Phase transformations of a spray-dried iron catalyst for slurry Fischer–Tropsch synthesis during activation and reaction

The consecutive phase transformations of a precipitated spray-dried iron-based catalyst for slurry Fischer–Tropsch synthesis (FTS) during activation and reaction process were investigated using Mössbauer effect spectroscopy (MES). It was found that the fresh iron catalyst activation in situ using syngas resulted in the formation of a mixture of iron carbides and superparamagnetic (spm) phases. The relatively small size of fresh iron crystallites was an important factor in the formation of ε′-Fe2.2C. During the reduction process, Fe3+ (spm) phase was easier to be reduced than α-Fe2O3 phase. Fe3O4 was not an active phase for FTS. The transformation of α-Fe2O3 into Fe3O4 before carbides formation was necessary to obtain FTS activity of the iron catalyst. There was a correlation between the content of CH4 in tail gas and the amount of iron carbides during activation.
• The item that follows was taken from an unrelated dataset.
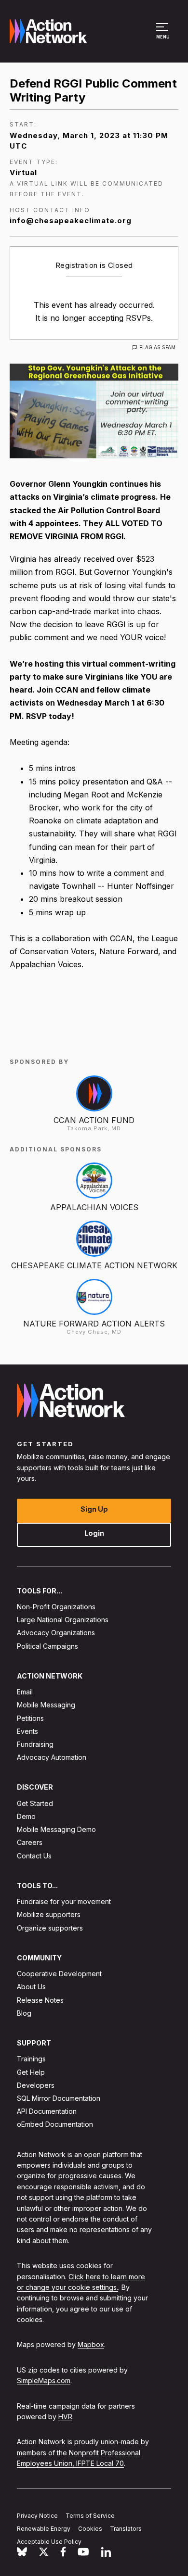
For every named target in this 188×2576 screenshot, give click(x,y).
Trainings (31, 2059)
It was found that carbonization was the dominating phase transformation when the FTS reaction temperature increased from 250 °C to 270 °C. However, the oxidization was more remarkably at higher FTS reaction temperature. χ-Fe5C2 was the main iron phase at lower reaction temperature. The changes in the bulk compositions resulted in the variation in catalyst activity during FTS. The results of this study showed that the active phase for FTS was a mixture of carbides and corresponding amounts of superparamagnetic phase.